Our study also highlights significant regional variations in SVA seroprevalence. The herd level seroprevalence in nursery swine was significantly higher in the southern region compared to the northern region (OR 3.3; 95% CI, 1.4–7.7, P < 0.01). Also, the animal level seroprevalence in the central region was 1.5 times higher than that in the northern region (OR 1.5; 95% CI, 1.1–1.9, P = 0.0033), while the southern region exhibited even higher odds of seropositivity (OR 2.7; 95% CI, 2.2–3.5, P < 0.0001). For finisher swine, the highest herd level seroprevalence was observed in the central region, where the animal level seroprevalence was significantly higher than that of offshore islands (OR 8.5; 95% CI, 1.2–61.2, P = 0.0055). This regional difference may suggest that environmental or management factors, such as swine density, and farm-to-farm contacts, may play a role in SVA spread. Swine farming in Taiwan is primarily concentrated in the central and southern regions, which could contribute to the higher seroprevalence observed in these areas. Previous studies have highlighted the importance of regional differences and management factors in influencing the prevalence of swine diseases[11,16]. The close contact among pigs during mixing at markets or transportation significantly increases the risk of SVA transmission. Studies from North Carolina in USA have demonstrated that the circulation of SVA is prevalent in secondary markets (slaughterhouses that purchased lower quality pigs and cull sow markets[8]). This highlighted that direct or indirect close contact between pigs, whether through mixing at markets or in densely stocked environments, facilitates the spread of the virus. Interestingly, no seropositive farms were detected from offshore islands in both the nursery and finisher stages. This might be a result of their geographical isolation.

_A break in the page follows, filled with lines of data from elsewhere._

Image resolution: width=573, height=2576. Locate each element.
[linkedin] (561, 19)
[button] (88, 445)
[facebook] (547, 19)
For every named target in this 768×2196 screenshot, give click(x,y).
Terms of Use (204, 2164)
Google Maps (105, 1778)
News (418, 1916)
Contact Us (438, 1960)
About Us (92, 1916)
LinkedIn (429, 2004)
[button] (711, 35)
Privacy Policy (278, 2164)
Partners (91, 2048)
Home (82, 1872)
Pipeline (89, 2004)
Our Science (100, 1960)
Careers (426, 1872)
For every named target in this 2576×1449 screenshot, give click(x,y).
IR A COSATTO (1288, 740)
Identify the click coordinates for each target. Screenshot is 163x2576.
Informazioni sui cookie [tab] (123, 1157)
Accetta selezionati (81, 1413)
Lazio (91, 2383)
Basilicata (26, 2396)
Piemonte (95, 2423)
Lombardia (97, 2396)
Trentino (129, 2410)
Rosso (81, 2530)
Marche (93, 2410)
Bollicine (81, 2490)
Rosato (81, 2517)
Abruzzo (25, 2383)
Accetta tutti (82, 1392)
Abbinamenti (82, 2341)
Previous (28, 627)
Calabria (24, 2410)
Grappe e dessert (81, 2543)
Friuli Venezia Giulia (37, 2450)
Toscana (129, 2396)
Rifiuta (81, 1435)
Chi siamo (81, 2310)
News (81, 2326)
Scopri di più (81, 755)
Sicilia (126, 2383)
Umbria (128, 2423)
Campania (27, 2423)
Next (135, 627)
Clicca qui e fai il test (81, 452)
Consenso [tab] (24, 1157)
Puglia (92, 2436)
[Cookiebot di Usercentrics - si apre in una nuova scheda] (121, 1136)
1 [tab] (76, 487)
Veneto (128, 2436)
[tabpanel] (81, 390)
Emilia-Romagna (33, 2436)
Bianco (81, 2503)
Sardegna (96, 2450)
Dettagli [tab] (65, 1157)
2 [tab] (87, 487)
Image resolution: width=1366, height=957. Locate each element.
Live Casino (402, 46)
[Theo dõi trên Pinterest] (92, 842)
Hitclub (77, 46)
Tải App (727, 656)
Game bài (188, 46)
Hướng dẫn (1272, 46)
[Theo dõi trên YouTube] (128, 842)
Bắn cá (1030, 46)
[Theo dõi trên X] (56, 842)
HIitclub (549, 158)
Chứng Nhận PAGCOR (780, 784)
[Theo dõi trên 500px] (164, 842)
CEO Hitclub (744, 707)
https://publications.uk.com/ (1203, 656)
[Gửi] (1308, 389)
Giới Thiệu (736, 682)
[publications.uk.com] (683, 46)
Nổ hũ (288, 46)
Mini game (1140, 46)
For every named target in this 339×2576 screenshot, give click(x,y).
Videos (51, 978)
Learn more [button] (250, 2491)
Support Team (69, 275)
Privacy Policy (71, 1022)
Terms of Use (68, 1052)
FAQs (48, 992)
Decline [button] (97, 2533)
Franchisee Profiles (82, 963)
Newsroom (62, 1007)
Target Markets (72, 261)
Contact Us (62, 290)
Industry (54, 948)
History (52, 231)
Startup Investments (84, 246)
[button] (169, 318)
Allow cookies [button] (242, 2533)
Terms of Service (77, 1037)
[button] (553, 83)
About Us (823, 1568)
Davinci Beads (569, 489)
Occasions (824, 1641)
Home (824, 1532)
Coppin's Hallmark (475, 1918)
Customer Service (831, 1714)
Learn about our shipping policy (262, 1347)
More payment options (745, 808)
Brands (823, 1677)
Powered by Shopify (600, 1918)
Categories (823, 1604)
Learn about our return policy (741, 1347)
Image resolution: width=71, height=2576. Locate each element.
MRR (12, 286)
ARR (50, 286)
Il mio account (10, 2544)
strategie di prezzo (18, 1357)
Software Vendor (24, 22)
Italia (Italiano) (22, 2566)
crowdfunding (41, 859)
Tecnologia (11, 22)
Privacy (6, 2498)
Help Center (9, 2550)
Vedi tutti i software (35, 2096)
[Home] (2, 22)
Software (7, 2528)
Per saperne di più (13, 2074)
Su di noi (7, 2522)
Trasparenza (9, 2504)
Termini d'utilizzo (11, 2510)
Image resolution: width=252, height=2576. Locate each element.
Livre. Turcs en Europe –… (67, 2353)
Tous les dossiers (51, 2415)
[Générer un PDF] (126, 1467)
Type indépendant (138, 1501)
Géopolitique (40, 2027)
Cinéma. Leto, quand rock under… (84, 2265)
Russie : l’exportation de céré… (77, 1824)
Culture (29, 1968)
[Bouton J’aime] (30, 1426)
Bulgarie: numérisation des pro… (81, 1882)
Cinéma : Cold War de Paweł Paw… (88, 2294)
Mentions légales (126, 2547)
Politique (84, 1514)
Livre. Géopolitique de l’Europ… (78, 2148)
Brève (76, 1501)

Although SVA infection typically does not cause systemic disease, its vesicular lesions are clinically indistinguishable from those caused by high-consequence diseases such as FMD. The time and resources required for differential diagnosis are substantial, emphasizing the importance of studies like this in providing essential baseline data and informing the development of improved surveillance and diagnostic strategies.

5. Conclusions

This study confirmed the widespread presence of SVA in Taiwanese swine herds, with both herd level and animal level seroprevalence significantly higher in nursery swine compared to finisher swine. While this suggests that SVA is likely spreading within swine populations, the specific mechanisms of transmission were not directly investigated in this study, underscoring the need for further research to elucidate its pathways and dynamics. Although SVA infection does not typically result in clinical disease, its vesicular lesions are similar to those of notifiable diseases such as FMD. The differentiation of these conditions requires time and resources, emphasizing the importance of understanding the epidemiology of SVA. This study provides critical baseline data to support targeted surveillance and control measures, which are essential for reducing the diagnostic burden and economic costs associated with vesicular disease outbreaks in swine populations.

The observed regional differences in herd seroprevalence highlight the central and southern regions as potential hotspots for SVA transmission. Phylogenetic analyses revealed that historical Taiwanese SVA strains are closely related to early USA strains, whereas Taiwanese strains from 2018–2022 show a closer relationship to contemporary USA strains. Additionally, the high conservation of key B cell epitopes among Taiwanese and global SVA strains suggests that currently available or future serological assays and immunogen-based interventions may be applicable. These findings enhance our understanding of the epidemiology and molecular evolution of SVA, offering valuable insights for the development of effective strategies to mitigate its impact on the swine industry.